The V/TO says "who we target." It doesn't say "how we win them and keep them."
The Strategic Depth Gap
Different strategic elements need different levels of detail:
| V/TO Element | Depth Level | What's Missing |
|---|---|---|
| Core Values | Summary | Behavioral definitions |
| 10-Year Target | Headline | Path to get there |
| Marketing Strategy | Overview | Customer acquisition strategy |
| 3-Year Picture | Goals | Business model validation |
| 1-Year Plan | Objectives | Customer/employee experience design |
The V/TO works brilliantly for alignment. It's less useful for execution planning, competitive strategy, or experience design.
When Two Pages Aren't Enough
As companies mature, they face strategic questions the V/TO doesn't answer:
- "We have our target market defined. But we're losing to competitors on specific deals - what's our positioning strategy?"
- "We know our 3-year picture. But how do we validate our business model will actually get us there?"
- "We've defined core values. But our culture isn't what we want - how do we design the employee experience?"
- "We have rocks for customer success. But we don't have a holistic customer experience strategy."
These are leadership questions that need leadership frameworks.

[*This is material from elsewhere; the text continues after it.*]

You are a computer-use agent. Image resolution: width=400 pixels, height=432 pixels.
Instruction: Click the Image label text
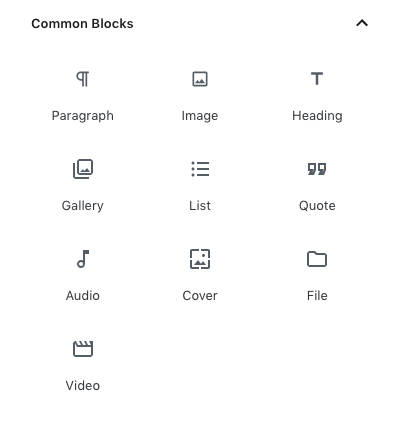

What Strategic Architecture Actually Is
The Resolute 7 Questions of Leadership provide the strategic depth that sits behind the V/TO. While the V/TO is the executive summary, the 7 Questions are the full business plan.
The fundamental shift:
- V/TO: "What's our vision and what are we doing this year?"
- 7 Questions: "Why do we exist, how do we create value, and how do we design experiences that win?"
Think of it this way: The V/TO is like the table of contents for your strategy. The 7 Questions are the chapters - the full content that gives the headlines meaning and executability.
The 7 Questions of Leadership: Completing Your V/TO
The 7 Questions don't replace your V/TO - they expand each element with the depth needed for strategic execution.
Question 1: Vision - "What is our vision, driven by our purpose, and what's holding us back?"
V/TO gives you: Core Values, Core Focus, 10-Year Target
7 Questions adds:
- Vision Canvas: Detailed vision architecture with timeline
- Clarity Statement: Communicable vision narrative
- Current Reality Assessment: What's actually holding you back
- Values to Behaviors: How values translate to daily actions
Example expansion:
- V/TO: "10-Year Target: $100M revenue"
- 7 Questions: Why $100M? What does the company look like at that scale? What capabilities must we build? What's currently preventing us from getting there faster?
Question 2: Market - "What is our market, who is our ideal customer, what do they value?"
V/TO gives you: Target Market, Three Uniques
7 Questions adds:
- Market Canvas: Full market analysis and segmentation
- Ideal Customer Canvas: Detailed customer persona with pains, gains, jobs-to-be-done
- Competitive Positioning: How you win against specific alternatives
- Market Clarity Statement: Your positioning narrative
Example expansion:
- V/TO: "Target Market: SMB SaaS, 50-200 employees"
- 7 Questions: What triggers them to look for a solution? Who's the buyer vs. user? What alternatives do they consider? Why do they choose us (or not)?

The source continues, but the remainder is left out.